My confusion is with the description of the policy head.The neural network consists of a “body” followed by both policy and value “heads”. The
body consists of a rectified batch-normalized convolutional layer followed by 19 residual blocks (48).
Each such block consists of two rectified batch-normalized convolutional layers with a skip connection.
Each convolution applies 256 filters of kernel size 3 × 3 with stride 1. The policy head
applies an additional rectified, batch-normalized convolutional layer, followed by a final convolution
of 73 filters for chess or 139 filters for shogi, or a linear layer of size 362 for Go,
representing the logits of the respective policies described above. The value head applies an
additional rectified, batch-normalized convolution of 1 filter of kernel size 1 × 1 with stride 1,
followed by a rectified linear layer of size 256 and a tanh-linear layer of size 1.

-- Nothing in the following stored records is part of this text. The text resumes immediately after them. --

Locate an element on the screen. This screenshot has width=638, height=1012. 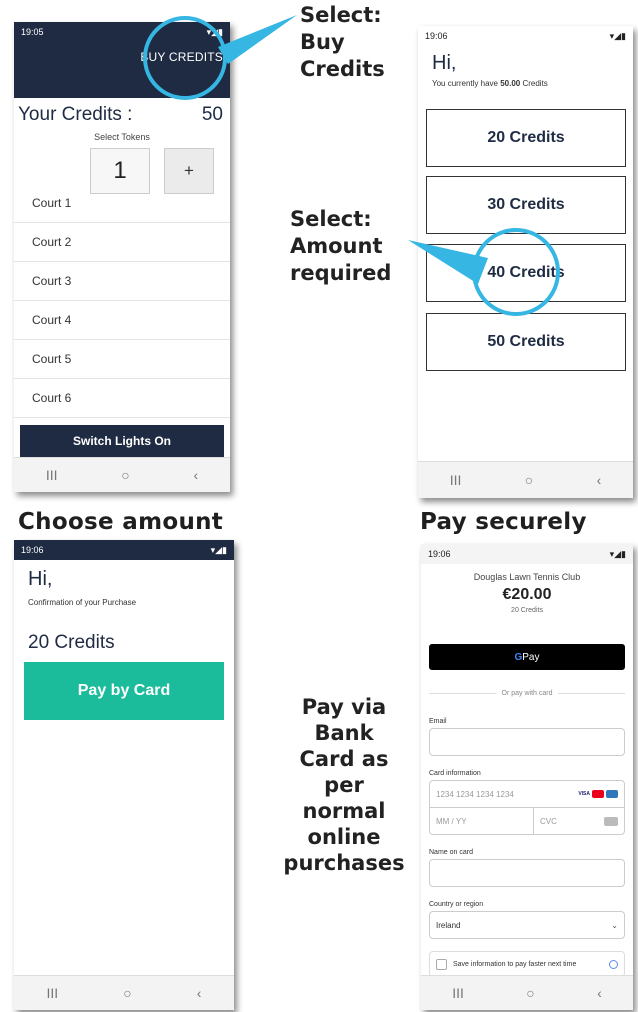
note-select-amount: Select: Amount required is located at coordinates (340, 246).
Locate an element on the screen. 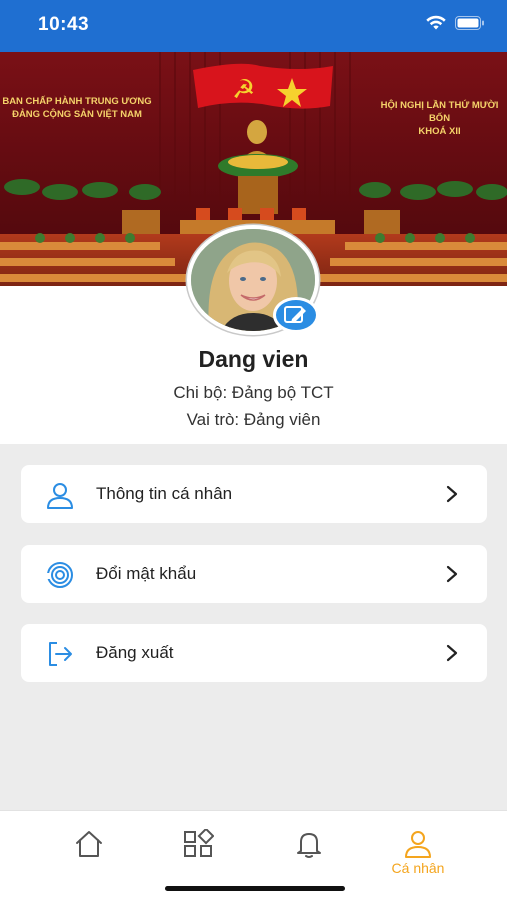 The width and height of the screenshot is (507, 900). logout-icon is located at coordinates (60, 654).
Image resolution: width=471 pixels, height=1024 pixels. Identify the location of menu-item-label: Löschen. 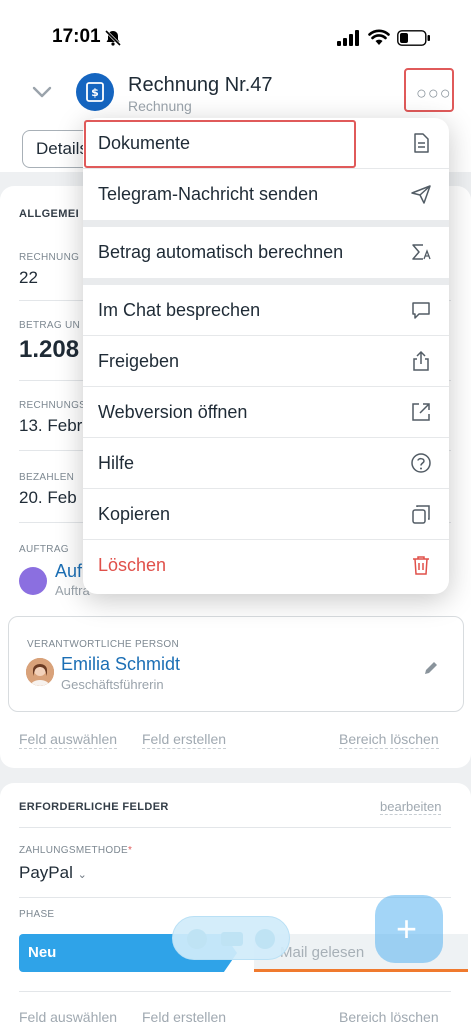
(132, 565).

Is there an additional convolution layer ( 3x3 of 256 filters) inside the policy head ? AlphaGo-Zero does
a 1x1 convolution of 2 filters -> 362 outputs. While Lc0 does a 1x1 convolution of 32 filters.
A0 policy head: 3x3 of 256 filters => 1x1 of 73 filters => 8x8x73 outputs
L0 policy head: 1x1 of 32 filters => 1858 outputs
Did I get this right ?
Also it makes sense to me that we do more convolutions in the policy head than the value head.